Declined by over 70% in the past decade. Who knew?

4. Photo development

Photo finishing faced a 69% decline, which digital photography is entirely responsible for. Facebook and Flickr are quickly replacing the photo album, and Kodak got caught napping as this happened. The truth is that 1 hour is still 59 minutes and  59 seconds slower than digital. The question is whether the increasing level of awesomeness of cameras in mobile phones will make stand alone digital cameras redundant?


5. Wired Communications

Wired telecoms declined by 54.9% since the year 2000. The evidence exists with how many people you know who’ve ‘turned off’ their fixed line connection. Long distance and overseas has equally been decimated by Skype which comes at peoples favourite price point – ‘free’ – with the added benefit of video. It’s pretty clear that I life without wires is better than a life with them.


6. Mills

Manufacturing suffered a 50% decrease. Seems they are closing all the factories down in Allan Town – as 23% have closed down since 2000. It’s a pretty simple formula here as reduced trade barriers and low wage markets have concocted this reality.


7. Newspaper Publishing

You’re reading this on-line, and you probably get most of your news the same way. Hence it isn’t a great surprise that newspaper publishing has declined 35.9% in the past decade. What’s really interesting is that most of us consume more news and content than ever before, we just get it in different places from different people. The problem with most publishers is that they confuse the delivery mechanism (the physical publishing) with why they actually exist. Granted, lower barriers to deliver any form information has made the old model almost impossible to maintain. I’d also argue that the pay walls being put up by Rupert Murdoch and the New York Times won’t cut it when valid substitutes are ‘free’.

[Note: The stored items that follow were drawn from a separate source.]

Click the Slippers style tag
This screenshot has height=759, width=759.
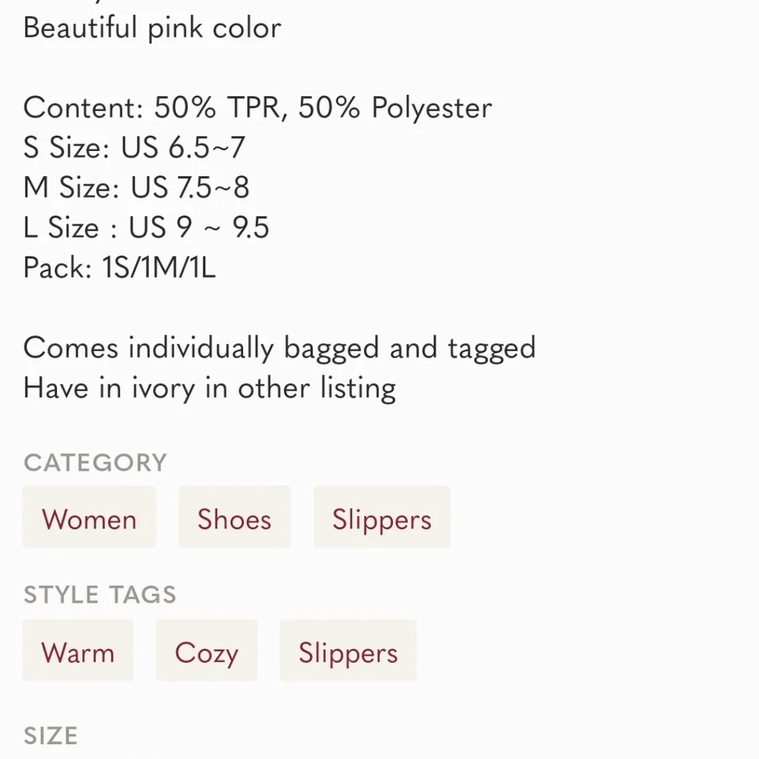click(348, 650)
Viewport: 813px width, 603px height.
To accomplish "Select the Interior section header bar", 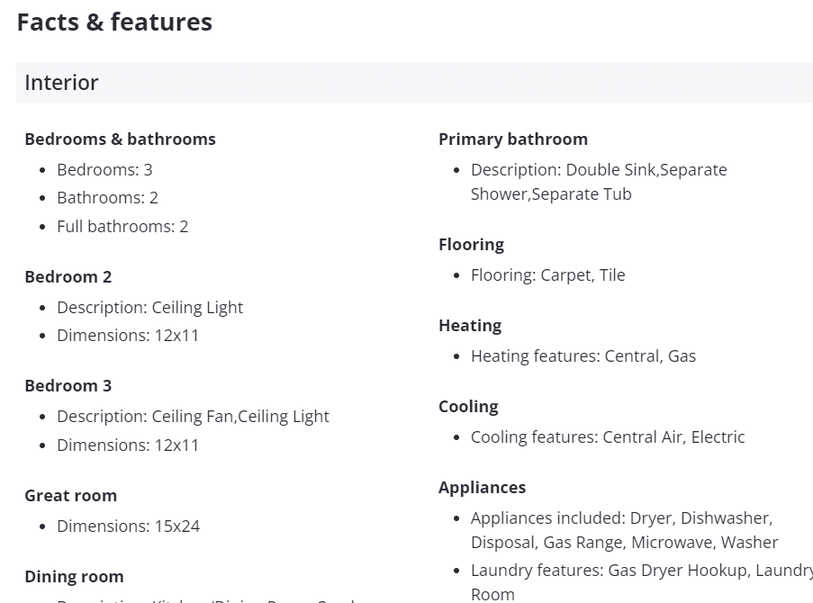I will [413, 83].
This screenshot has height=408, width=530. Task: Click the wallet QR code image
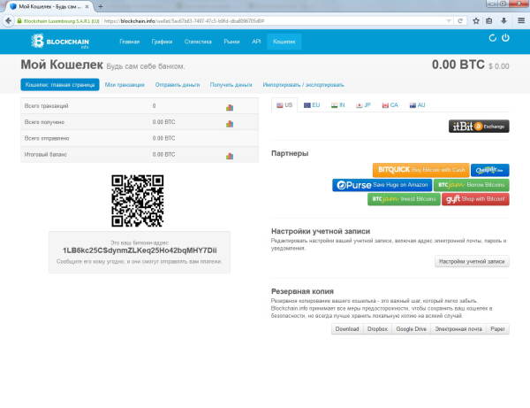pos(137,201)
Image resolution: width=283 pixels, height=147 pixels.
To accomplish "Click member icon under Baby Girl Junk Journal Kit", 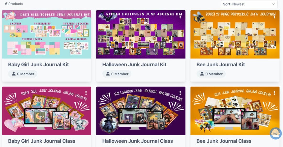I will [x=14, y=74].
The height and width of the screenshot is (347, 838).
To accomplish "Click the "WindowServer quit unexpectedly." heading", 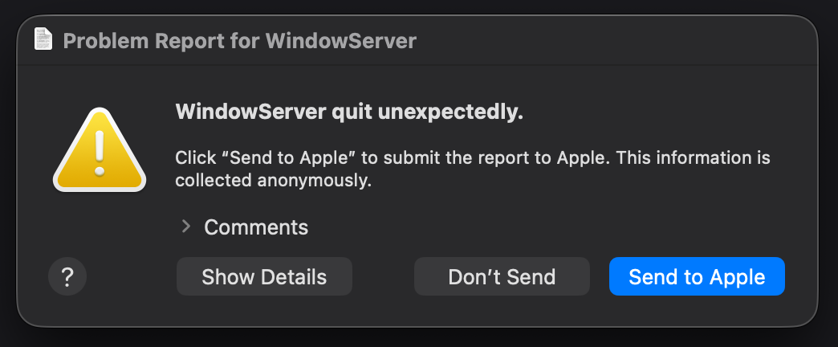I will pos(349,112).
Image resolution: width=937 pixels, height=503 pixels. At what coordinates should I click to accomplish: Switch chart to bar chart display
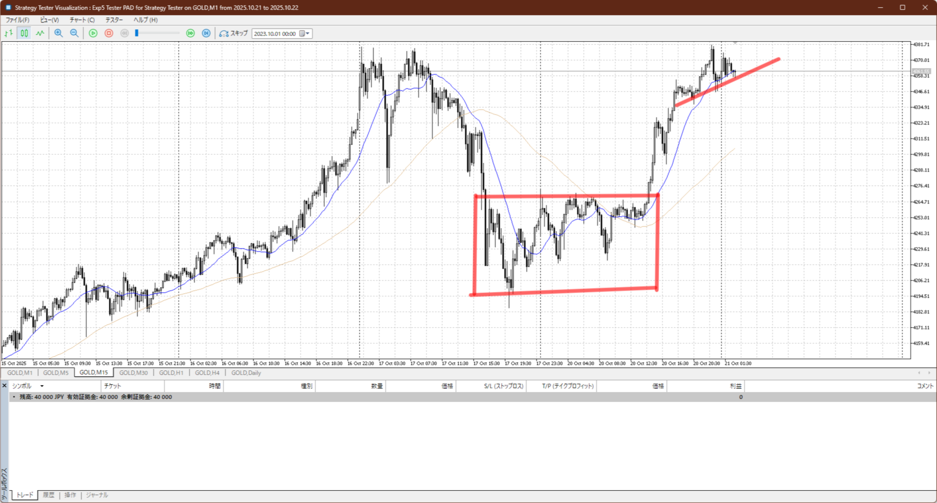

8. DVD, Game & Video rental

A percentage decrease of 35.7% which is easy to see as local video & DVD rental stores close down. The on-line alternative is simply superior. Enough said.


9. Formal Wear & Costume rental

A curious one as this industry has declined by 35%. Most probably a combination of reduced prices for textiles in general and the casualisation of dress throughout society.


10. Video Post Production

With standard simple digital manipulation tools on our desk top, services of this nature have been hurt. They’ve declined by 24.9% in the past decade. Only the very high end have survived.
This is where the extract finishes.